The word “Friendship” was adopted as the Texas state motto by the Forty-first Texas Legislature in February 1930. 43 years later Chapter 21, Sec. 21.06 of the Texas Penal Code was adopted when the state revised its criminal code to end its proscription on heterosexual anal and oral intercourse. In a way, Texas had just become much less “friendly” to a certain group of people: couples that fell outside the heterosexual limits that the law now protected. The section stated that “(a) A person commits an offense if he engages in deviate sexual intercourse with another individual of the same sex. (b) An offense under this section is a Class C misdemeanor.” This law, known as the homosexual conduct law, is still on the Texas lawbooks today but was overturned on a National level in 2003 by two men who didn’t even know the law existed in the first place.
Police arrested John Lawrence and Tyrone Garner for engaging in “deviate sexual intercourse”, a direct violation of statute 21.06, on the night of September 17, 1998. This night would go down in history as a deeply contested one. Despite never contesting the police allegations and public maintaining that they indeed had been caught in the act, years after the court proceedings they revealed that the cops may have made up the charges. All the same, the men were arrested and could have easily paid the fines for the Class C misdemeanor they were arrested under. They would have walked away from the case like so many people had done before under the veil of fear and shame. Lambda Legal, however, had been waiting desperately for a case like Lawrence that could challenge the privacy issues surrounding Texas’s sodomy law.

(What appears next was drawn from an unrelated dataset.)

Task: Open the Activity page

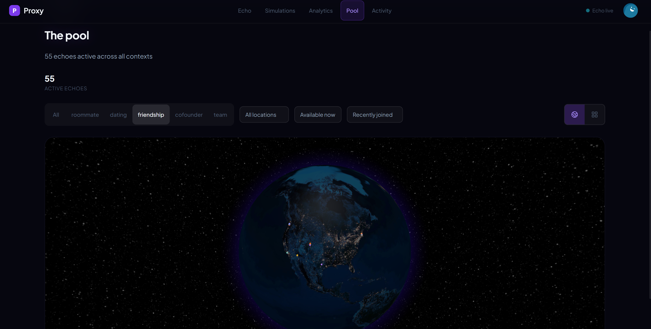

Though Lambda Legal took up the case, Lawrence and Garner wouldn’t have been their first choice. They were an interracial couple, with an noticeable age gap, barely reaching the middle class, and they weren’t even truly a couple to begin with. John Lawrence was a white, medical technologist with a criminal record while Tyrone Garner was a black dishwasher, 24 years younger than Lawrence at the time of the arrest. The lawyers kept a close reign on the men, not allowing them to speak off script or make unchaperoned public appearances. The two men, private as they were, didn’t add much of their perspectives to the narrative. Yet on June 26, 2003, five years after their arrest, the Supreme Court ruled in their favor.

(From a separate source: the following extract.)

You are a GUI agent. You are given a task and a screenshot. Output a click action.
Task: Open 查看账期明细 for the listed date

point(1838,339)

The Lawrence v. Texas case is built on a history deeply rooted in morality, tradition, and people who dared to challenge the social code built on such. This continuous use of morality to back legality followed the movement of Lawrence v. Texas through the court system. Amicus briefs for the case show a wild array of moral arguments based in early colonial law that regulate sodomy under the protection of family and reproduction. These arguments would continue after Lawrence’s supreme court decision. As Scalia’s forboded in his dissent on the case, the legalization of gay marriage would come soon after and would have to overcome similar arguments to be won.
Use of ethics and morality to police marginalized persons isn’t something contained to a dramaturgical past and is still present in courtrooms today. The work of theater like 21.06 is in its ability to demystify and humanize the court of law. Not much is written on Lawrence and Garner. Their voices were often muted by the lawyers they worked with. Their story hasn’t been told. In a way this play is both fact and fiction. Kozinn and Smith have the sound bites and articles from the court proceedings but have gone beyond evidence to imagine what it might have been like for these men to be suddenly thrown into a national legal proceeding. With so little left behind from the men themselves, this story is not the whole picture but allows an audience to witness snapshots of the great sacrifices made by everyone involved.